▶ Data for this task:
--------------------------------------------------
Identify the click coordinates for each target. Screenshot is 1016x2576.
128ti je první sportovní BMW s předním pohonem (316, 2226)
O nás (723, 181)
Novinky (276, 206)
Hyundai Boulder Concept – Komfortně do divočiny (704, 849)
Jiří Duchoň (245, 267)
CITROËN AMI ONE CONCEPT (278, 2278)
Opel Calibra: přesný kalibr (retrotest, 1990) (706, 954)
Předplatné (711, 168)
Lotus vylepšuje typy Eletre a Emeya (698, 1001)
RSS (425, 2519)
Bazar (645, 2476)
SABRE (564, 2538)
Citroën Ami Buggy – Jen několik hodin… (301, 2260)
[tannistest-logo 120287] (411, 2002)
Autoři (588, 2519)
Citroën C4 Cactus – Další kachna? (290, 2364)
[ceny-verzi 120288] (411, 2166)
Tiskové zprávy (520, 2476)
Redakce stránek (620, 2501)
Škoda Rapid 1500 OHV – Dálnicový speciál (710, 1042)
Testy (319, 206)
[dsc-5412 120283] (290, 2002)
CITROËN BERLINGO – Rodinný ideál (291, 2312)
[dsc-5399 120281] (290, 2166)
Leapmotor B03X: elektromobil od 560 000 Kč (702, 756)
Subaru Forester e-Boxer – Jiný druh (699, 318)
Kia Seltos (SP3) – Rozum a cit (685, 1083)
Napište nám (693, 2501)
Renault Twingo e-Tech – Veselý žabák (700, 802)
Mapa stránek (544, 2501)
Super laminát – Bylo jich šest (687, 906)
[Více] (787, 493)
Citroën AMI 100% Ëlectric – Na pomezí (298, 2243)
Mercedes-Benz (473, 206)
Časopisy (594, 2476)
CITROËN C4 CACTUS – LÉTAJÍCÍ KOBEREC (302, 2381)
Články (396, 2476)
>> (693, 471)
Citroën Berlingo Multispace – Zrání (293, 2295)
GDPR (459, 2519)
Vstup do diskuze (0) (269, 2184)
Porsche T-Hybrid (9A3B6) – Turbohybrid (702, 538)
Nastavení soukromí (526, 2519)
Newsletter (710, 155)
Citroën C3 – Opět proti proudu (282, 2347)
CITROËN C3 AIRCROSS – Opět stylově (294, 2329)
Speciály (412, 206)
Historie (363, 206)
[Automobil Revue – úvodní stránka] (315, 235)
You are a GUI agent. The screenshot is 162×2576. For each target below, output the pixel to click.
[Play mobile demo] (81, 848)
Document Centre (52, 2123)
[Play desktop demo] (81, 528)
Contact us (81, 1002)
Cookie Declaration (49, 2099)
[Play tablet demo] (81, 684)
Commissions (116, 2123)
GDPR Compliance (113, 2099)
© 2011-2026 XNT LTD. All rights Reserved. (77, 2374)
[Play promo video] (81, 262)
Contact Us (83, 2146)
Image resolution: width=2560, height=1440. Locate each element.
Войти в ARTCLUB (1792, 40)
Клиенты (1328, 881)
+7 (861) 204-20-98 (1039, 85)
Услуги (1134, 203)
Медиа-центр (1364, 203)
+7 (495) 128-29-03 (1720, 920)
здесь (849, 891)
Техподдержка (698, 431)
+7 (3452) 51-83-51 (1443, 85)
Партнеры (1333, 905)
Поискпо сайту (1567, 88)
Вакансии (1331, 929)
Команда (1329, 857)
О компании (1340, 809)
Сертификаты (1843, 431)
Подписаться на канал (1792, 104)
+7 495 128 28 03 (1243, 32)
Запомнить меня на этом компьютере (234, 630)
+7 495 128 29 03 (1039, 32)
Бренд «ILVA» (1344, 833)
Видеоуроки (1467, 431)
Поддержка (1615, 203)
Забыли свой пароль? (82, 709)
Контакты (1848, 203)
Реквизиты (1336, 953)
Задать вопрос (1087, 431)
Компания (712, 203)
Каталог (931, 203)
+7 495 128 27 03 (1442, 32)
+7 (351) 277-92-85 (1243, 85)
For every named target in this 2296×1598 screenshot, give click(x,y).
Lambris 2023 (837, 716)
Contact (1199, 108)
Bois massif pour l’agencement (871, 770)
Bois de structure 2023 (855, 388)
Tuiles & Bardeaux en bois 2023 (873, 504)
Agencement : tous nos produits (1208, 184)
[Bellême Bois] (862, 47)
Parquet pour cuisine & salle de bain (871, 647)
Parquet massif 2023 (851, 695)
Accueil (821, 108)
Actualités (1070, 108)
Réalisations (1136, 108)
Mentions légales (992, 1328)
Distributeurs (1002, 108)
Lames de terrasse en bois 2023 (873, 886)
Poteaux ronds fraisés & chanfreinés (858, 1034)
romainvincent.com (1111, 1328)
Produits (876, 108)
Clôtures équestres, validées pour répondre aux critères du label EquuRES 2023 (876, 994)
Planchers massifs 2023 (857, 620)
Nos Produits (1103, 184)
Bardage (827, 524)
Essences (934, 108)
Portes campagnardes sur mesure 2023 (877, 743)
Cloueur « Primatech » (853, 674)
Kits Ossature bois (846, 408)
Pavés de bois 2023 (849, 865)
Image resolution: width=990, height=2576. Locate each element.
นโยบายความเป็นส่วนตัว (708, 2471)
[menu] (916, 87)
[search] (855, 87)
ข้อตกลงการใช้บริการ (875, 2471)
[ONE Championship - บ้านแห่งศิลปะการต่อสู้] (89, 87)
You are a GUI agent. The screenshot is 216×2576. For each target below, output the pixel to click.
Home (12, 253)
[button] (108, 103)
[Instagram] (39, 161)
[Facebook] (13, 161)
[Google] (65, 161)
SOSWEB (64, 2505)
--------------------------------------------------
▶ Problem to work on:
With the line holding "Document Centre (52, 2123)" as the first and the line holding "О компании (1340, 809)" as the last, set down that range of the entries above exactly, and nothing else.

▶ Task output:
Document Centre (52, 2123)
[Play desktop demo] (81, 528)
Contact us (81, 1002)
Cookie Declaration (49, 2099)
[Play tablet demo] (81, 684)
Commissions (116, 2123)
GDPR Compliance (113, 2099)
© 2011-2026 XNT LTD. All rights Reserved. (77, 2374)
[Play promo video] (81, 262)
Contact Us (83, 2146)
Image resolution: width=2560, height=1440. Locate each element.
Войти в ARTCLUB (1792, 40)
Клиенты (1328, 881)
+7 (861) 204-20-98 (1039, 85)
Услуги (1134, 203)
Медиа-центр (1364, 203)
+7 (495) 128-29-03 (1720, 920)
здесь (849, 891)
Техподдержка (698, 431)
+7 (3452) 51-83-51 (1443, 85)
Партнеры (1333, 905)
Поискпо сайту (1567, 88)
Вакансии (1331, 929)
Команда (1329, 857)
О компании (1340, 809)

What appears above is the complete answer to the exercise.